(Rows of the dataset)
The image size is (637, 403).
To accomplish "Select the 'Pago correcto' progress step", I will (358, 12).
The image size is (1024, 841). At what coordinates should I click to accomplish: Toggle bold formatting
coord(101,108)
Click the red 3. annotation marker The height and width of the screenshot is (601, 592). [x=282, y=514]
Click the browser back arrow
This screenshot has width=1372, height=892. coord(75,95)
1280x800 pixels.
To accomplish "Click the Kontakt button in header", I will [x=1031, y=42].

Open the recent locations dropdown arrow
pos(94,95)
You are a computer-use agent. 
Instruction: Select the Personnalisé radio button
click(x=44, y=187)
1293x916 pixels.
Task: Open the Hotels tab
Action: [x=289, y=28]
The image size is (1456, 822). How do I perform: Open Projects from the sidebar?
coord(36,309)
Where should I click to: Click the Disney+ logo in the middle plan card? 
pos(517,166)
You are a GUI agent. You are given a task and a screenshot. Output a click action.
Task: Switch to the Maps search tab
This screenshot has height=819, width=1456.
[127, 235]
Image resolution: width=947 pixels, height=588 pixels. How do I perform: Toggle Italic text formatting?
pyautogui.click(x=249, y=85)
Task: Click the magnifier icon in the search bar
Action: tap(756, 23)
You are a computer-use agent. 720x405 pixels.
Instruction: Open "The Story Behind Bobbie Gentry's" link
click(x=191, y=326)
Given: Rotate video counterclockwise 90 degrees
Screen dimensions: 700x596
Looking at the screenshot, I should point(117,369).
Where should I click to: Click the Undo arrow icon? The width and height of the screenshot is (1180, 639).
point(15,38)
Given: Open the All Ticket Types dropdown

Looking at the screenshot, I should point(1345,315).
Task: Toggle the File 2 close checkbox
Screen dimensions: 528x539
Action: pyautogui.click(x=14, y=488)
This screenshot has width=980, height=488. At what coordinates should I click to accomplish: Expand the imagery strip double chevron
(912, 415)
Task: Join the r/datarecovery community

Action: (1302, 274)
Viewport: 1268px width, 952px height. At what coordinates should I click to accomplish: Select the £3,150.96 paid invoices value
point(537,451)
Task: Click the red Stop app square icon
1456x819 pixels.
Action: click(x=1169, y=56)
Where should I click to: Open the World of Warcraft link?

# What the exercise asks:
Convert each line of the data above into a string, and give them all as one JSON list with blank lines omitted.

# Answer to this problem:
[
  "The image size is (637, 403).",
  "To accomplish \"Select the 'Pago correcto' progress step\", I will (358, 12).",
  "The image size is (1024, 841). At what coordinates should I click to accomplish: Toggle bold formatting",
  "coord(101,108)",
  "Click the red 3. annotation marker The height and width of the screenshot is (601, 592). [x=282, y=514]",
  "Click the browser back arrow",
  "This screenshot has width=1372, height=892. coord(75,95)",
  "1280x800 pixels.",
  "To accomplish \"Click the Kontakt button in header\", I will [x=1031, y=42].",
  "Open the recent locations dropdown arrow",
  "pos(94,95)",
  "You are a computer-use agent. ",
  "Instruction: Select the Personnalisé radio button",
  "click(x=44, y=187)",
  "1293x916 pixels.",
  "Task: Open the Hotels tab",
  "Action: [x=289, y=28]",
  "The image size is (1456, 822). How do I perform: Open Projects from the sidebar?",
  "coord(36,309)",
  "Where should I click to: Click the Disney+ logo in the middle plan card? ",
  "pos(517,166)",
  "You are a GUI agent. You are given a task and a screenshot. Output a click action.",
  "Task: Switch to the Maps search tab",
  "This screenshot has height=819, width=1456.",
  "[127, 235]",
  "Image resolution: width=947 pixels, height=588 pixels. How do I perform: Toggle Italic text formatting?",
  "pyautogui.click(x=249, y=85)",
  "Task: Click the magnifier icon in the search bar",
  "Action: tap(756, 23)",
  "You are a computer-use agent. 720x405 pixels.",
  "Instruction: Open \"The Story Behind Bobbie Gentry's\" link",
  "click(x=191, y=326)",
  "Given: Rotate video counterclockwise 90 degrees",
  "Screen dimensions: 700x596",
  "Looking at the screenshot, I should point(117,369).",
  "Where should I click to: Click the Undo arrow icon? The width and height of the screenshot is (1180, 639).",
  "point(15,38)",
  "Given: Open the All Ticket Types dropdown",
  "Looking at the screenshot, I should point(1345,315).",
  "Task: Toggle the File 2 close checkbox",
  "Screen dimensions: 528x539",
  "Action: pyautogui.click(x=14, y=488)",
  "This screenshot has width=980, height=488. At what coordinates should I click to accomplish: Expand the imagery strip double chevron",
  "(912, 415)",
  "Task: Join the r/datarecovery community",
  "Action: (1302, 274)",
  "Viewport: 1268px width, 952px height. At what coordinates should I click to accomplish: Select the £3,150.96 paid invoices value",
  "point(537,451)",
  "Task: Click the red Stop app square icon",
  "1456x819 pixels.",
  "Action: click(x=1169, y=56)",
  "Where should I click to: Open the World of Warcraft link?"
]